Shares of Eros International Media hit a lower circuit of 10 percent on Tuesday, falling over 44 percent in the last one week following alleged potential wrongdoing at parent Eros International Plc and rating downgrades.
NSE
Hitting the lower circuit for the 4 straight sessions today, Eros shares were down 10 percent at Rs 39.60 per share on BSE. In comparison, the BSE Sensex was trading 0.1 percent (33 points) higher at 39,818.
Hindenburg Research alleged wrongdoing by its parent company in a report on June 10. Eros International Plc rubbished the Hindenburg report and announced a $20 million share buyback programme.
The company in a filing said that "baseless allegations have been made against the company in the past and subsequent frivolous lawsuits have been dismissed with prejudice by the US courts. Similar baseless allegations continue to be made by known short sellers without justification. We will continue to defend our interests rigorously at all times.”
Rating agencies categorising Eros International Media's debt at default levels is another negative development affecting the stock.

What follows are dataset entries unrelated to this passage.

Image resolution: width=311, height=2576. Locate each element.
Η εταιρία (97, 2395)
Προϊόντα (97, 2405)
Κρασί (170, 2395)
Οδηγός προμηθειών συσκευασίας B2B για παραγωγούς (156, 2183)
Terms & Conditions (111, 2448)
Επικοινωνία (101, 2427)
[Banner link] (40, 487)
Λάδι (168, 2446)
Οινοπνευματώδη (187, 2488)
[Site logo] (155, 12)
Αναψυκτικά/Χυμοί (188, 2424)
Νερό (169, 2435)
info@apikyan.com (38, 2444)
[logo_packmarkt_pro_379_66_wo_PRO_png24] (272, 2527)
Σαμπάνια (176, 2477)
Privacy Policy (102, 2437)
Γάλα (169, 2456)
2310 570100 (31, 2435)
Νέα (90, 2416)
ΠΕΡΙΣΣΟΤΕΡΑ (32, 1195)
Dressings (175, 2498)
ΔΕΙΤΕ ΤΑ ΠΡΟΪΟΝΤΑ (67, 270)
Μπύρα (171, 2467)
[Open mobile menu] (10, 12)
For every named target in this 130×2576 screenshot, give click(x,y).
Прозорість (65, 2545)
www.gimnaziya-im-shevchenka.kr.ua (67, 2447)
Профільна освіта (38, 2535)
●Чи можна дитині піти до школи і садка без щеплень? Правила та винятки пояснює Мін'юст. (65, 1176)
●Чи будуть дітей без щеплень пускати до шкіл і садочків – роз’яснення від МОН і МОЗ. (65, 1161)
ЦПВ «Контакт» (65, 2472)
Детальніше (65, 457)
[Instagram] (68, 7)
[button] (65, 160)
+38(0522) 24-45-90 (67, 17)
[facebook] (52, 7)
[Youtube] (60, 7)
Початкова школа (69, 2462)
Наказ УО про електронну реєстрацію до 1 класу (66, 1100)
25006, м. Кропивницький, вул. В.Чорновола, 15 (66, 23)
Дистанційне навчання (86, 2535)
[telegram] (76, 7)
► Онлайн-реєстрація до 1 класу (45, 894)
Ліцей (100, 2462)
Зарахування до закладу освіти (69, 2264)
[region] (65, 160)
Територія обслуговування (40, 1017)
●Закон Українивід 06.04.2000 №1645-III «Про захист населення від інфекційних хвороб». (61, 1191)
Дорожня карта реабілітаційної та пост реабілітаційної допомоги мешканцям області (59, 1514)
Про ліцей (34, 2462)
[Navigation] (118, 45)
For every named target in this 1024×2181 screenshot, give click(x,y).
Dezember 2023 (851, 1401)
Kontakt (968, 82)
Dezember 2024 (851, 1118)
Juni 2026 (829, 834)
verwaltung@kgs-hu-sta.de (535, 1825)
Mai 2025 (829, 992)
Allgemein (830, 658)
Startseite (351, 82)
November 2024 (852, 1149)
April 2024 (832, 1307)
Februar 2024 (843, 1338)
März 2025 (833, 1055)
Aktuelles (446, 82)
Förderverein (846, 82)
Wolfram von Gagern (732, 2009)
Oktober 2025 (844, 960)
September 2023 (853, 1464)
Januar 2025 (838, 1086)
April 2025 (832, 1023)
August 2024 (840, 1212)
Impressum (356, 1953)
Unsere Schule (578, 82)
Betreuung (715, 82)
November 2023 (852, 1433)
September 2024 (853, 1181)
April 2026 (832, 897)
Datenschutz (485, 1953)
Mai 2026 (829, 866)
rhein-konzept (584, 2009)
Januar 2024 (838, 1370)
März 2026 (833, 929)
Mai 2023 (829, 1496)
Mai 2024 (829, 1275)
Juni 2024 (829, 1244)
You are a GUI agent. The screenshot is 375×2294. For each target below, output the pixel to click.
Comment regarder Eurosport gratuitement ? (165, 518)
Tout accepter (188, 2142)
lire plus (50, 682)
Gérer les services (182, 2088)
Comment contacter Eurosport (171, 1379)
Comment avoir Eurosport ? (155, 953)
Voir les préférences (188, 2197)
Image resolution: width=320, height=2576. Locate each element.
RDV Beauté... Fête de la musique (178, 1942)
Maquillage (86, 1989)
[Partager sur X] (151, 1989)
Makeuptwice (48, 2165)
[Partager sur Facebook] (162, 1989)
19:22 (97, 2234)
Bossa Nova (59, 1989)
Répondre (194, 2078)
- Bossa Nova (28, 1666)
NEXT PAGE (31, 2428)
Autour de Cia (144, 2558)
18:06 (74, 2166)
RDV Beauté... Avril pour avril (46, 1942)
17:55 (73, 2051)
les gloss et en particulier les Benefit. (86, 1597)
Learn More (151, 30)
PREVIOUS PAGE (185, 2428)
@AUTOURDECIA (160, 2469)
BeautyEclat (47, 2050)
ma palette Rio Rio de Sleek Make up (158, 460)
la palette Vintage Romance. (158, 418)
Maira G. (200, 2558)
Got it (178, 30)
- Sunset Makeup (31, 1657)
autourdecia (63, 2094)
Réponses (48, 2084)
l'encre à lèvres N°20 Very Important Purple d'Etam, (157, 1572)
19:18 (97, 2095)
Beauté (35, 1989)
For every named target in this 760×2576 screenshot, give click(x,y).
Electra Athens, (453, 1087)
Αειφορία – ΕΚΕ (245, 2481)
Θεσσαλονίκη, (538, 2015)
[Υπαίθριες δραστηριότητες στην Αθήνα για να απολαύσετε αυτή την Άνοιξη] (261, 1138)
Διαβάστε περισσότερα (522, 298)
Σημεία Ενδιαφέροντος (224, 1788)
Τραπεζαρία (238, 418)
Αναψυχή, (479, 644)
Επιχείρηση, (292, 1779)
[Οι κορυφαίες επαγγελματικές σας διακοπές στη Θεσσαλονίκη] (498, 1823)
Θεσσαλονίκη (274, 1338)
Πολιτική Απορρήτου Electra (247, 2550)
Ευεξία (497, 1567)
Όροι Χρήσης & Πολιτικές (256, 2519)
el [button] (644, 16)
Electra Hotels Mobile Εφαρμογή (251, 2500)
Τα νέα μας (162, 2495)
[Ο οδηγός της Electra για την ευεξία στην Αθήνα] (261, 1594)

In the beginning of June, rating agency CARE revised its rating on company's long-term bank facilities (term loan Rs 300 crore and cash credit of Rs 263 crore) down to 'D' from 'BBB-' each, while keeping the outlook stable. The agency also downgraded the rating on Eros' short-term bank facilities worth Rs 187 crore to 'D' from 'A3' earlier.
However, the company said that it has taken steps to rectify delays in loan payments.
"Additionally, I am pleased to inform shareholders that we now have a strong financial and operating position and our management team are making it a priority to work with CARE Ratings, the regulatory agency, to have our credit rating revised upwards in due course," it said in a regulatory filing.